There isn’t much to base it on, but I can almost imagine what it was like in Joppa.

Like many parts of the world today, including many parts of our own country, people were bi-lingual.  In Joppa, people spoke Greek and Aramaic.  Depending upon the context, she was called Dorcas or Tabitha – both names meaning gazelle.

I imagine she was like many women I’ve known – like people you’ve known, too.  She seemed to have an unending supply of energy.  No one knew how or where or when, but Dorcas managed to remember everyone’s birthday.  She worked hard to support her own family, but there was always time to make special gifts for other people, too.

You’ve known people like that, I’m sure.  Most of us know we are limited to 24 hours in a day.  Most of us know there are only seven days in a week.  But people like Dorcas seem to have 32 hours in a day and somehow find an eighth day in every week.  They just seem to get more done than is possible to do in the regular day or week.

But it was more than that, I suspect.  It didn’t matter whom you were, Dorcas made you feel special.  When she came to see you, she would bring something she had made – a scarf or a tunic, perhaps.  But somehow it seemed as though the most precious thing she gave you was her time.  She knew how to give her undivided attention.

And if she had a fault, it was simply that she couldn’t say “no.”  If there was a job that needed to be done, she was always there to do it.  And she not only did it well, she did it with a smile on her face.

Sounds like people we’ve known, doesn’t it?  I don’t need to name them, you can see their faces in your own mind’s eye as well as I can.

What very few people saw in Dorcas, however, was how tired she was getting on the inside.  She was becoming weary:

·        weary of the constant requests for her time,

·        weary of the day-after-day burdens of caring for the needs of others,

·        weary of the hurts and sorrows she was carrying for people,

·        weary of the growing expectations that she could do it all.

“She was devoted to good works and acts of charity,” but it seemed as though no one else was devoted to them (v 36).  The church in Joppa loved having Dorcas do the work.

I don’t know if it was a function of her personal style or a function of a complacent church, but no one else seemed interested in doing the work she did.

So when she died, there was a crisis.  No one else knew what to do.  No one else knew who to visit or how to visit.

And worse still, no one thought anyone could replace her.

But it was also true that no one had ever taken time to thank her.  They didn’t know how.  Words never seemed to convey it effectively; and she was so talented, no one knew what to give her that she couldn’t make herself.

Only in her death did the church find a way to thank Dorcas.  Only in her death did they find a way to minister to her.

They carefully washed her body and laid her on a bed (v 37).  I don’t know about you, but that’s a rather touching scene in my mind’s eye.  The woman who had in many ways washed their feet is now being washed from head to toe by the people she had served.

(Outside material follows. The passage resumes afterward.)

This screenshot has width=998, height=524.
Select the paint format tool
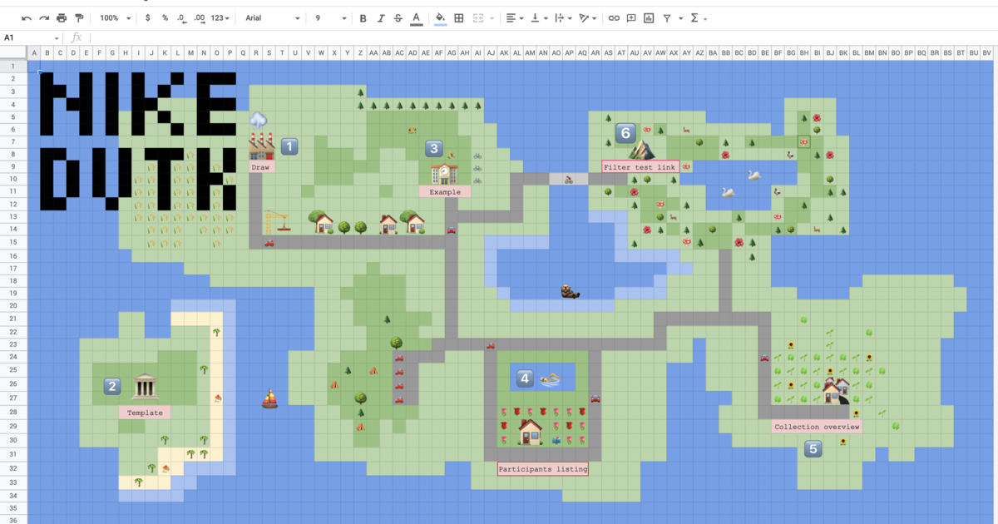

It reminds me of other times and settings when I’ve seen people finally find ways to express their gratitude and appreciation when someone leaves or dies.  I’ve often wondered why it is that we are better at thanking people after they’re gone, but I still haven’t found an answer to that.

By the way, did you realize that Dorcas is the only woman in the Bible who is specifically referred to as a Disciple?

Dorcas was an exceptional woman.  She was a wonderful role model.

But her ministry had allowed the church to focus on their own needs.  Her work in their midst had made people think the church was there to serve them.  Her method of caring for people created a self-centered group of people who thought there was no future if there was no Dorcas.

In their minds, the death of Dorcas spelled death for the church.

But God had something else in mind.  God’s vision of the church was larger than their vision of the church.  God knows there is more to the church than caring for the people who attend.

So when God raises Dorcas from the dead, there is a dramatic change as God’s vision for the church comes into focus.  The church begins to change from simply caring for the “widows and saints” who had benefited from her charity to one concerned about the community around them.  The people begin to share the good news of God’s love and grace as they tell her story (v 42).

I’ve been reading the book, The Holy Longing, by Ronald Rolheiser (Doubleday, 1999).  In one chapter he suggests that there are two kinds of deaths and two kinds of life.  I want to read just a short passage from his book for you.

But before I do so, I want to make sure you understand a word he uses.  It’s one of those “technical” words that I try to avoid in sermons because they generally have little meaning outside the church.

This particular word is “paschal.”

How many of you have heard the word before?

How many know what it means?

Paschal is word derived from the Hebrew word, pesach, which means Passover.  In Christian circles, it’s often used to speak about the passion of Jesus as he gives his life for ours much as the Passover lamb was given for the people of Israel.

“There is terminal death and there is paschal death.  Terminal death is a death that ends life and ends possibilities.  Paschal death, like terminal death, is real.  However, paschal death is a death that, while ending one kind of life, opens the person undergoing it to receive a deeper and richer form of life.  The image of the grain of wheat falling into the ground and dying so as to produce new life is an image of paschal death.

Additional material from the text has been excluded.